Monday, November 10, 2008

Gotcha

by Barbara D'Amato


Leicester University in the UK invented DNA fingerprinting in 1984. Now comes news that they will soon be able to predict the surname of a male suspect from blood, hair, saliva or semen found at a crime scene.

DNA on the Y [male] chromosome is passed down the male line. A study of 2,500 men showed that there was a twenty-four per cent likelihood of two men with the same last name having a common ancestor. However, if the last name was uncommon, the chance of a common ancestor was fifty per cent. With very uncommon names, the chance went as high as seventy per cent.

Sooooo—with a large enough database of Y chromosome DNA, a crime scene analyst will be able to send a hair to the lab and, in whatever time it takes, tell us “This hair is from a man named Fosdick.”

Mitochondrial DNA, mtDNA, is inherited from the mother. Both males and females inherit their mother’s, and the father’s is lost. If a person’s mtDNA mutations are the same as another’s, they have a common ancestor. Comparing a sample to the Cambridge Reference Sample identifies the maternal line. All humans today belong to one of only thirty-three haplogroups or clans, which are ethnically specific. In other words, the lab can look at your mtDNA and tell your ethnic makeup. There are even companies which will test your mtDNA and come with an ancestry portrait—for example Fosdick is 2 per cent East Asian, 10 percent Native American, and eighty-eight per cent European.

Since DNA already tells ethnicity and such things as genetic diseases and physical appearance – Fosdick has brown hair and salt-sensitive hypertension -- and mtDNA reveals ancestry, there will soon be nowhere to hide. As crime writers, until fairly recently we had only to keep our malefactor from leaving fingerprints if we didn’t want to catch him too quickly. More recently we had to deal with DNA, but of course that couldn’t be matched unless the police found the bad guy. Now from a smidgen of blood we know what he looks like. Soon we will know his name.

To the crime writer this is both a challenge and an opportunity, as PRESUMED INNOCENT used an earlier level of forensic analysis to befuddle the reader.

The bar has just been raised.

6 comments:

Jake Nantz said...

Yikes, I better put that st--...er, I mean 'my character' better put that stereo and plasma TV back.

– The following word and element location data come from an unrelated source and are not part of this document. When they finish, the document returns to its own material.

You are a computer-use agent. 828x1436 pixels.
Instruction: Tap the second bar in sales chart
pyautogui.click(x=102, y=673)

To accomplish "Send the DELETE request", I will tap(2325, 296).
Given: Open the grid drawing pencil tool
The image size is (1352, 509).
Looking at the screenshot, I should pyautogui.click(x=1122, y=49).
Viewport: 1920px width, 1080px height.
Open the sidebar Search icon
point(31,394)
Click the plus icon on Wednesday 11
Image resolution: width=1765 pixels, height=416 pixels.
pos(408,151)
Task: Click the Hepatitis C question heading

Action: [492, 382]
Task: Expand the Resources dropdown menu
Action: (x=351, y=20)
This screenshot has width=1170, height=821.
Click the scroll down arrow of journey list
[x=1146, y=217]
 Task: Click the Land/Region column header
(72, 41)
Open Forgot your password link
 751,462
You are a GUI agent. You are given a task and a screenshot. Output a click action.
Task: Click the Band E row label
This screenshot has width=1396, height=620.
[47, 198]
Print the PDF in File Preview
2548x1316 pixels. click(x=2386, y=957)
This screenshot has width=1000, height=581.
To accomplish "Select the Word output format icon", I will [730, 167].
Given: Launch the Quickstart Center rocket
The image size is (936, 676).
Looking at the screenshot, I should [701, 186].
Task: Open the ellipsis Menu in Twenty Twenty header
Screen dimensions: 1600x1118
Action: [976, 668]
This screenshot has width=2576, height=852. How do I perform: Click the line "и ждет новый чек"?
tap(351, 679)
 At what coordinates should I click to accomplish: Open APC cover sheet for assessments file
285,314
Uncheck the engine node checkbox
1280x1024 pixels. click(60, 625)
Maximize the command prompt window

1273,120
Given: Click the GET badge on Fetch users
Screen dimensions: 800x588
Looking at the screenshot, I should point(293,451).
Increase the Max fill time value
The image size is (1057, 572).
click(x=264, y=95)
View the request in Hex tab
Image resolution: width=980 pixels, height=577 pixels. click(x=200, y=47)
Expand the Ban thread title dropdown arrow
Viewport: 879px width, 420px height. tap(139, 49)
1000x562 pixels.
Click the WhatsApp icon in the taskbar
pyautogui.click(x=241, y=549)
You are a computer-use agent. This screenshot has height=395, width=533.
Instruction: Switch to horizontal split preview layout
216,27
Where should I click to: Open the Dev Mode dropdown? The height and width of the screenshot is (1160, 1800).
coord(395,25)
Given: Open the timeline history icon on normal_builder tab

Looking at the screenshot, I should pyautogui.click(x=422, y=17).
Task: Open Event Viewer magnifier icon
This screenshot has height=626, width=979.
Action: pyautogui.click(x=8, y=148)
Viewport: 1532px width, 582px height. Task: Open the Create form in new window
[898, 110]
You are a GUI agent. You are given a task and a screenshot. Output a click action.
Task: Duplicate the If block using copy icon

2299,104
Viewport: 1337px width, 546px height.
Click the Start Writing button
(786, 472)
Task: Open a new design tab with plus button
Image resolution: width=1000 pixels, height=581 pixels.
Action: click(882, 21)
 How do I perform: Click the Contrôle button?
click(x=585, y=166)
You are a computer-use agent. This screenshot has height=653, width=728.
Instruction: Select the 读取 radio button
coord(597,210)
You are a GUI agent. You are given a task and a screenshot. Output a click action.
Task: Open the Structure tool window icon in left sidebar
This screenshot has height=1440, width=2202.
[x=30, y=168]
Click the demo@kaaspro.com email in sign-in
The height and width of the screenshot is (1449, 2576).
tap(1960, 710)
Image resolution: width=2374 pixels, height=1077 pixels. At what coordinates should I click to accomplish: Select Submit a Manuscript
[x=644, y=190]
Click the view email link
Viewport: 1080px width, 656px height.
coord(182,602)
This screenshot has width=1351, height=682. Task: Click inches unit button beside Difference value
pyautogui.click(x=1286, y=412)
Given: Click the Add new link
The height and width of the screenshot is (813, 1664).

Great (if frightening) info, Ms. D'Amato! Thank you for that!

Anonymous said...

perhaps it was an oversight, but you failed to state the obvious. that is, it was joseph wambaugh who celebrated the british breakthrough in dna sampling. it was his book, the blooding, that chronicled the case in england. it is a solid read and worthy of mention here.
gordon comstock

Anonymous said...

But what if a suspect is adopted??? You still need a history or story, which is why writers need not fear.

Can this be used to identify parents who gave kids up for adoption, or even sperm donors?? Now there's a story waiting to be written!

Barbara D'Amato said...

Thanks, jnantz, anonymous and kathryn. Yes, THE BLOODING chronicled the DNA breakthrough and is a good read. Kathryn, as far as I know, and I am no expert, this present technology could narrow down where to look for birth parents and sperm donors. It can't tell you where they live yet, but could certsinly confirm the i.d. if you had a possible person. As you say, there are stories waiting to be written.

Actually, I find the whole thing kind of scary.

Wilfred Bereswill said...

Advances in technology in general can cause crimewriters to do some soul searching.

At the climax of my first novel, my Protagonist is trying to prevent an event from happening. As I'm writing it, I have this explosive ending in mind and it dawns on me, shy doesn't she just pick up her cell phone and call.

I could have used the "no bars" excuse, but I thought that was cheating. It took me a week to come up with a very plausable reason. In the end it made for a solid finale.

I'm just hoping all those Bereswill males out there stay on the straight and narrow.